Writing Spark Applications

13 / 16
Tutorial - Build In The Console (aka Shell, Terminal)

To quickly check if it working or not, let checkout the code on our linux terminal - CloudxLab Web Console.

1. Checkout your repository

Login to Web Console

github-url-copy

And clone: git clone <url of repository>

git-clone-finished

2. sbt package

Then change the folder to the place where our build.sbt is located.

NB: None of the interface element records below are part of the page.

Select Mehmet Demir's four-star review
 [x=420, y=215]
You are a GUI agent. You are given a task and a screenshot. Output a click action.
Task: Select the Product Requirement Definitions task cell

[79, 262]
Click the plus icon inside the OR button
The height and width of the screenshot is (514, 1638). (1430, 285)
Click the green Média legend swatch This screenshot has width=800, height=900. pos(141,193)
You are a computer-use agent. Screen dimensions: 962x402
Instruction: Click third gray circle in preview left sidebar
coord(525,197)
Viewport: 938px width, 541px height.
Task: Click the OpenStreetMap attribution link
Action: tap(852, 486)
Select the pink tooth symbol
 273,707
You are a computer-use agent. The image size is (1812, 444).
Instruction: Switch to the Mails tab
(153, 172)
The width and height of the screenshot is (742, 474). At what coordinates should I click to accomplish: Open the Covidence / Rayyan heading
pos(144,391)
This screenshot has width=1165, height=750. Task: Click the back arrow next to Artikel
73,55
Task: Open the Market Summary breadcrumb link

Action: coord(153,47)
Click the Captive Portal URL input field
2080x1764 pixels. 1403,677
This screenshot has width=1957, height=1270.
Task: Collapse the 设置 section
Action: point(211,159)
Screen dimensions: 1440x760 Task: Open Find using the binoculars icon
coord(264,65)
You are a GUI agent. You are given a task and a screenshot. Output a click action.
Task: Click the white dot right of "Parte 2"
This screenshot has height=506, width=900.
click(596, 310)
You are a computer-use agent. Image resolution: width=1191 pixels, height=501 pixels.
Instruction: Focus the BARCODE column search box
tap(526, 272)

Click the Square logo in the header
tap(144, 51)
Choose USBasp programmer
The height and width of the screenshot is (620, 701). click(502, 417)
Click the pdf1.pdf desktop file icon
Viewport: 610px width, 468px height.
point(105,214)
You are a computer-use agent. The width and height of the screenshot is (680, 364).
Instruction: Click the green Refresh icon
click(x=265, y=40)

cd bigdata/spark/projects/apache-log-parsing_sbt/

Now, run the sbt package command. It might take a while because it is going to download a lot of dependencies. Once done, it should look like this:

sbt-pkg-success

The highlighted line shows the path on which the jar has been created. Also, notice the "success" message. Please note the complete url of the jar file. Jar files are basically bundle of files which include the various artifact needed for running it in production.

3. spark-submit

Please run the following command:

spark-submit target/scala-2.10/apache-log-parsing_2.10-0.0.1.jar com.cloudxlab.logparsing.EntryPoint 10 /data/spark/project/access/access.log.45.gz

You will see the following printed on the screen after execution:

===== TOP 10 IP Addresses =====
(119.82.122.103,1495)
(23.118.53.218,337)
(115.111.218.74,324)
(122.166.10.179,321)
(76.187.25.94,281)
(216.113.160.77,236)
(66.249.64.193,231)
(66.249.64.189,220)
(1.23.173.22,211)
(69.250.77.30,191)

You can see that it has successfully found top 10 IP Addresses which have accessed the website as per the apache logs.